BigQuery driver (BigQueryDriver.js, unload() method):

  • Exports table to GCS via createExtractJob — produces N files (BigQuery controls the shard count, ~1GB uncompressed per file)
  • Lists all files and generates signed URLs for each
  • Returns all signed URLs in csvFile array

CubeStore (import/mod.rs, estimate_location_row_count):

  • Receives all URLs in CREATE TABLE ... LOCATION url1, url2, ..., urlN
  • Fires all HEAD requests concurrently via FuturesUnordered
  • reqwest connection pool fails between 20-100 concurrent connections in Docker networking

Individual connections work fine (verified with curl and openssl from inside the container). The issue is purely concurrent connection exhaustion.

Suggested Fixes

Option A: CubeStore — limit concurrency in estimate_location_row_count

Use a semaphore or buffer_unordered(N) instead of unbounded FuturesUnordered when issuing HEAD requests. A concurrency limit of 20-50 would avoid connection exhaustion while still being fast.

Option B: BigQuery driver — use temp:// upload path

Instead of returning signed URLs, download the GCS files in the Cube API container and upload them to CubeStore's /upload-temp-file HTTP endpoint with controlled concurrency (e.g. 10 at a time), then return temp://filename URIs.
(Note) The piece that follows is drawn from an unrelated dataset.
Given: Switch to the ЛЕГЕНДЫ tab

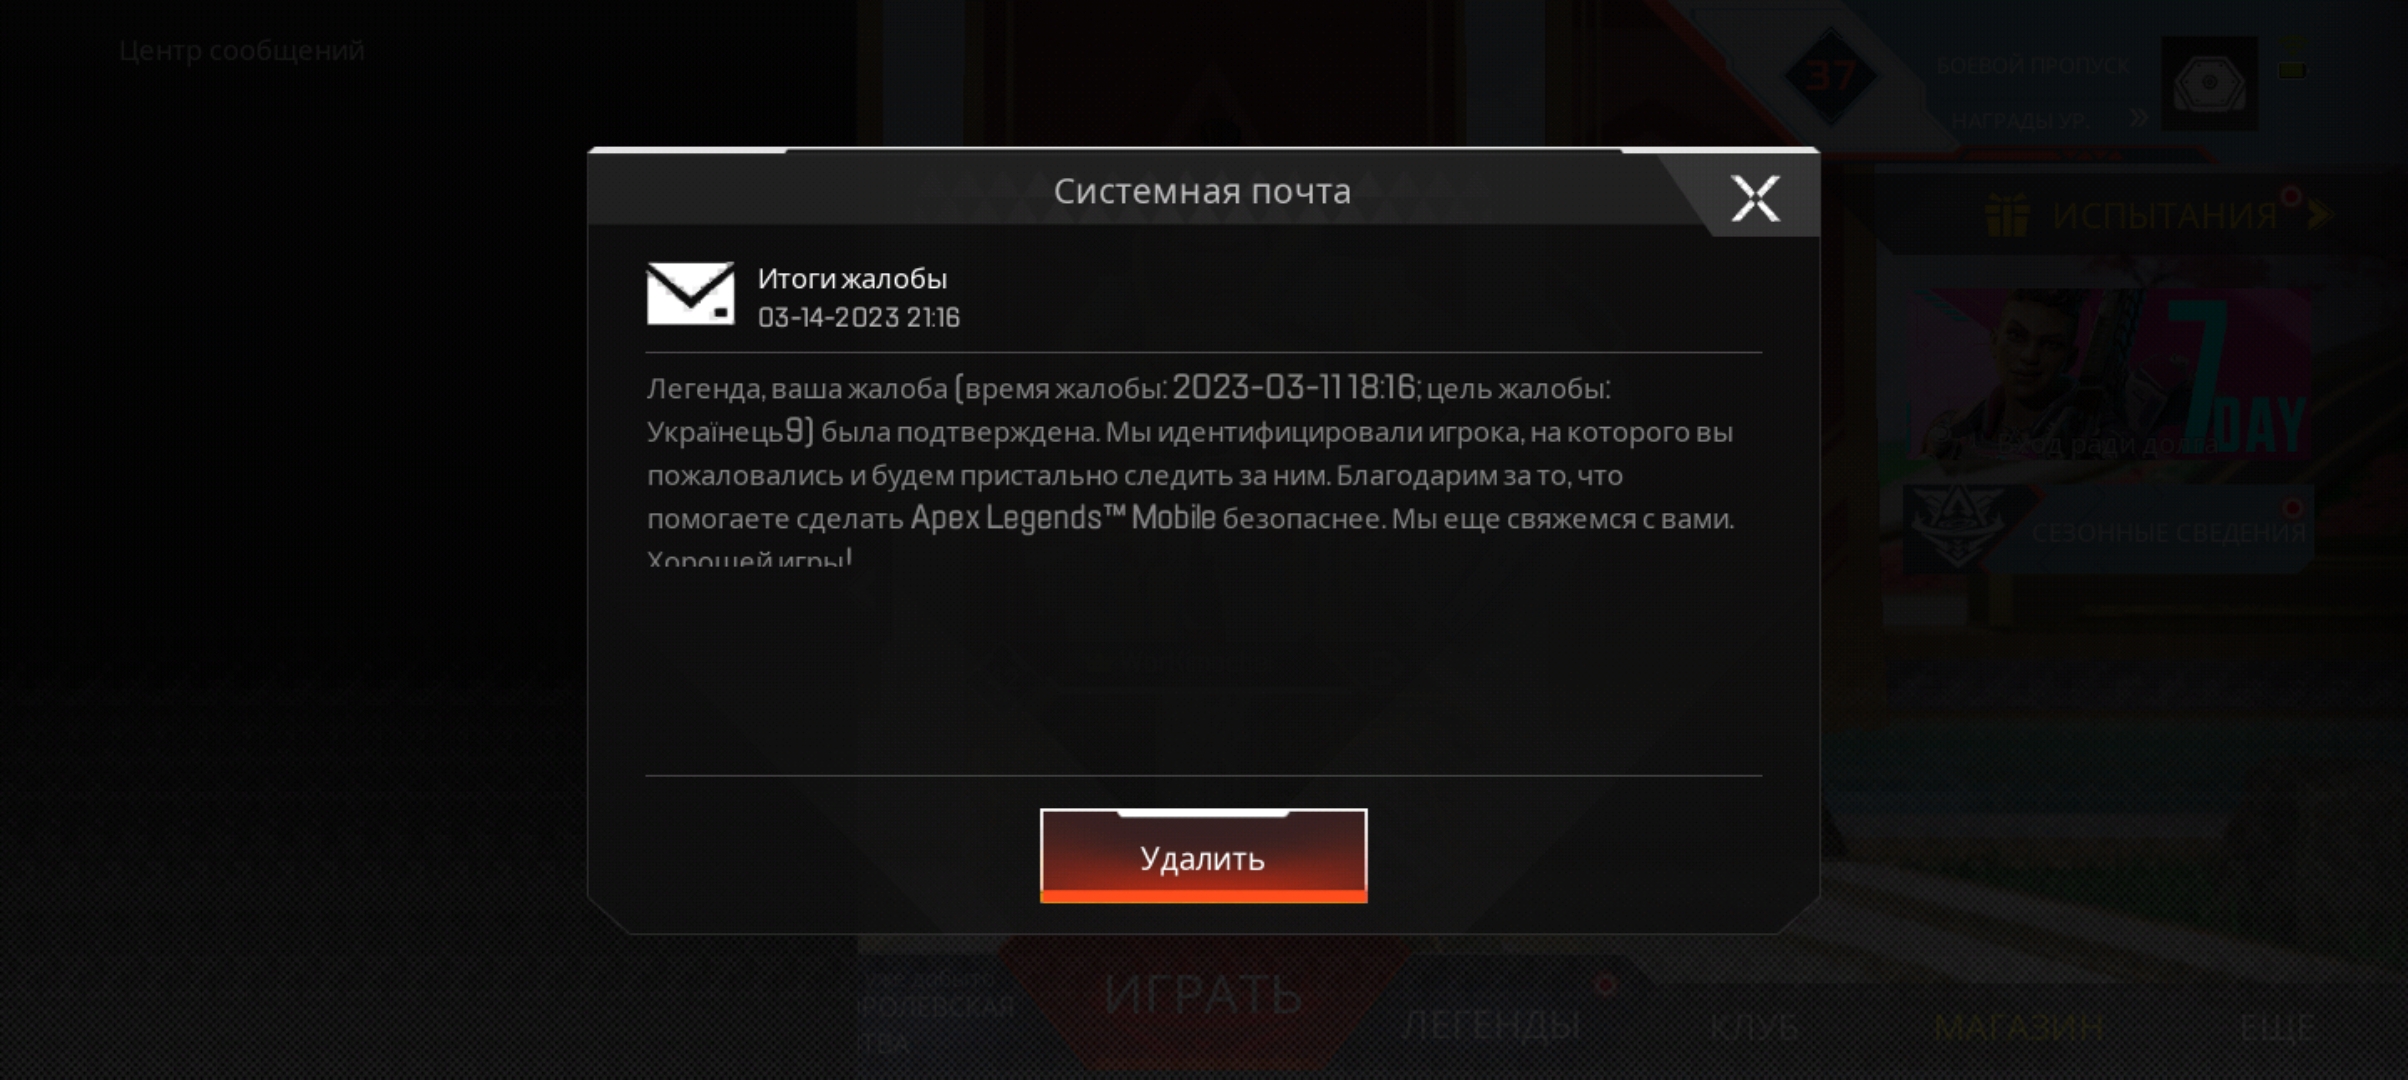Looking at the screenshot, I should click(x=1491, y=1025).
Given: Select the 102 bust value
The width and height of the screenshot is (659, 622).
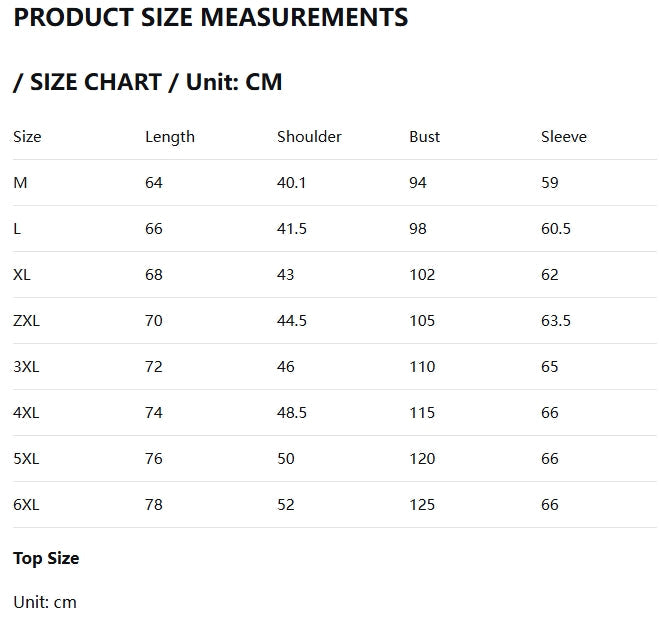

This bypasses the signed URL path entirely.

Current Workaround

We override unload() via driverFactory in cube.js to download GCS files locally and upload them to CubeStore's temp file API with a concurrency of 10:

driverFactory: ({ dataSource } = {}) => {
  const { BigQueryDriver } = require('@cubejs-backend/bigquery-driver');
  const driver = new BigQueryDriver({});
  
  const origUnload = driver.unload.bind(driver);
  driver.unload = async function(table) {
    // ... export to GCS same as original ...
    // Download each file from GCS using SA credentials (no signed URL)
    // Upload to CubeStore via POST /upload-temp-file?name=<name>
    // Return { csvFile: tempNames.map(n => `temp://${n}`) }
  };
  
  return driver;
},

This works but shouldn't be necessary — the driver or CubeStore should handle large file counts gracefully.